**PROBLEM DESCRIPTION**
Search the data for the word "Color" and copy every line where it occurs.

**PROVIDED RECORDS**
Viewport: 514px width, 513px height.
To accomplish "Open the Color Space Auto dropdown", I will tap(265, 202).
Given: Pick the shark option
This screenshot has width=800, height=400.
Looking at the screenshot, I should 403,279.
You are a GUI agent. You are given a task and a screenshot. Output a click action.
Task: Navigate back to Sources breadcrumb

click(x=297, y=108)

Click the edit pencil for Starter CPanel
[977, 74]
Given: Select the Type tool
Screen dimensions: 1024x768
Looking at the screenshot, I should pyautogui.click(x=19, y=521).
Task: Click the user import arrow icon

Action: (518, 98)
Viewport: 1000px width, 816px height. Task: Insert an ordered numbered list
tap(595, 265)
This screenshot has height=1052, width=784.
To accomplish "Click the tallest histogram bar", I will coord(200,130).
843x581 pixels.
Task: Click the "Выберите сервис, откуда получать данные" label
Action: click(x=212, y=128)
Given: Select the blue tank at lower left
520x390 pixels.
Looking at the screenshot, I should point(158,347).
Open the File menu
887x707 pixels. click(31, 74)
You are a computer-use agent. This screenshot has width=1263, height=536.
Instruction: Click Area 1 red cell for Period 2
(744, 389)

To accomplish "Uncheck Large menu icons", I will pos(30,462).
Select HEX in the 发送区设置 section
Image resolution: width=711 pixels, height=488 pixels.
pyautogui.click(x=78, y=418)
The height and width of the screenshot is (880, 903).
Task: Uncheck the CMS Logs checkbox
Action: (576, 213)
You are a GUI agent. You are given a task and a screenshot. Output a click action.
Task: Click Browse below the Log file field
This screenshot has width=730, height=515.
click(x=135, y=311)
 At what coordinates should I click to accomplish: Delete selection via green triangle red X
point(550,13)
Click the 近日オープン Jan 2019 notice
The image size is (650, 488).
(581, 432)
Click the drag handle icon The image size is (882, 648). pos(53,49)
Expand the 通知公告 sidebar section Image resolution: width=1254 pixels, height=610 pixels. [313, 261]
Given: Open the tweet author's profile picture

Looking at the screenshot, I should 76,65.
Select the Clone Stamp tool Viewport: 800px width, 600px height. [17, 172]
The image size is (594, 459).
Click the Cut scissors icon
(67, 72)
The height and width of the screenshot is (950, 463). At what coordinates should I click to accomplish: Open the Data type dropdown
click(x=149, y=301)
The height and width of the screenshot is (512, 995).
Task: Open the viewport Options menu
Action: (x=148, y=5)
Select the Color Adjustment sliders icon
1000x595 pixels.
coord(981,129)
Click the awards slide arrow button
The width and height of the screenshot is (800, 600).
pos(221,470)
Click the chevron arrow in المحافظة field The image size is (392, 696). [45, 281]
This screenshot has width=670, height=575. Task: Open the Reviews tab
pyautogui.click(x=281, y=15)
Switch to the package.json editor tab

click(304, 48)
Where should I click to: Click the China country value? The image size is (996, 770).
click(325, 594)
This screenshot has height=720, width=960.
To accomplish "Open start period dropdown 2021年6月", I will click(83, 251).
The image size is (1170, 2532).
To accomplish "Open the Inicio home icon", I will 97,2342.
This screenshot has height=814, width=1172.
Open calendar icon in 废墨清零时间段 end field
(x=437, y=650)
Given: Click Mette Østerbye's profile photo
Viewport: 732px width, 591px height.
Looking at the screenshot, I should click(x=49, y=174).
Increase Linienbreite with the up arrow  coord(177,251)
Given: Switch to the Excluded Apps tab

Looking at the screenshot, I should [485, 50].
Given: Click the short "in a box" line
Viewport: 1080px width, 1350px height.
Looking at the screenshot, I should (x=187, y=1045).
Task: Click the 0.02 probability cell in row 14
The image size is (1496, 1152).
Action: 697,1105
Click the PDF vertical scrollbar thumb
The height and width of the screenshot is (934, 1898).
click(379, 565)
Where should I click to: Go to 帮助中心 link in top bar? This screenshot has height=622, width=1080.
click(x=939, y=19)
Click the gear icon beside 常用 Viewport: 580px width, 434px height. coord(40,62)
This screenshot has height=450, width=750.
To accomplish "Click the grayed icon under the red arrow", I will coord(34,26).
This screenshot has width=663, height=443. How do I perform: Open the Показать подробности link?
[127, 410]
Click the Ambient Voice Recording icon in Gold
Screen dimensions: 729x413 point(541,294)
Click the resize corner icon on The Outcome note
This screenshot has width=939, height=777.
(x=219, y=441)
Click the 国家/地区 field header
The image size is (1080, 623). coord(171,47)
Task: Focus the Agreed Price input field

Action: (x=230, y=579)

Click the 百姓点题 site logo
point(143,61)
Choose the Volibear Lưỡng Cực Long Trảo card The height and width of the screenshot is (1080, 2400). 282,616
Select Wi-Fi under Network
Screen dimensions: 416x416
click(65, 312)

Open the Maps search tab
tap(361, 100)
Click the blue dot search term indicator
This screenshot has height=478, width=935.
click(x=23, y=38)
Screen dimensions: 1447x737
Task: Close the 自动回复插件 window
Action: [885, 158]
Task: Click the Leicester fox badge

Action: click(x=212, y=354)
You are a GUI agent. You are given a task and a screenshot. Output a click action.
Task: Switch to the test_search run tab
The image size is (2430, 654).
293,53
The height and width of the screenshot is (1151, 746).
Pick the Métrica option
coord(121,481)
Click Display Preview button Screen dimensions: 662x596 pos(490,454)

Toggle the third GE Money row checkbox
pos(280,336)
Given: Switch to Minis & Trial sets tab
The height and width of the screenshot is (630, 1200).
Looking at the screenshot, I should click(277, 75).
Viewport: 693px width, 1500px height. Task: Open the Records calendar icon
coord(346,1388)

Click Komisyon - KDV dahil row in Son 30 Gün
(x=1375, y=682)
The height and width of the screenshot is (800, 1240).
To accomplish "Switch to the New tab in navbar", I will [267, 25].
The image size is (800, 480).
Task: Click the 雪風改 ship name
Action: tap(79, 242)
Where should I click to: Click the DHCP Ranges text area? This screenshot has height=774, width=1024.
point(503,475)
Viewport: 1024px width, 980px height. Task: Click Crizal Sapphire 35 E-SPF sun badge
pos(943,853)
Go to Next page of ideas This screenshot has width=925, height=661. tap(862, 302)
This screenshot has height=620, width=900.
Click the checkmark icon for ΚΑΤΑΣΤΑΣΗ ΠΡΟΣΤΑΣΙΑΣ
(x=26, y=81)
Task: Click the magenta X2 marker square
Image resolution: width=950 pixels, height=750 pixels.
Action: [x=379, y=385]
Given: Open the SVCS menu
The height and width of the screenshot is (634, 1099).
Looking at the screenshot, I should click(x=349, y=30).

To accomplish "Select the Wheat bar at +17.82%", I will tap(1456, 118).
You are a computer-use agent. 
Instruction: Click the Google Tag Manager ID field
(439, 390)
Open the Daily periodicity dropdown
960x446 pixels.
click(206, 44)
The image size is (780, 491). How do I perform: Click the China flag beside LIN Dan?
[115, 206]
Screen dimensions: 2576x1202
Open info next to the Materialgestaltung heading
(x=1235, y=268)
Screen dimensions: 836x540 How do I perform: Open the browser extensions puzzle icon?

**ANSWER TO THIS EXERCISE**
To accomplish "Open the Color Space Auto dropdown", I will tap(265, 202).
Select the Color Adjustment sliders icon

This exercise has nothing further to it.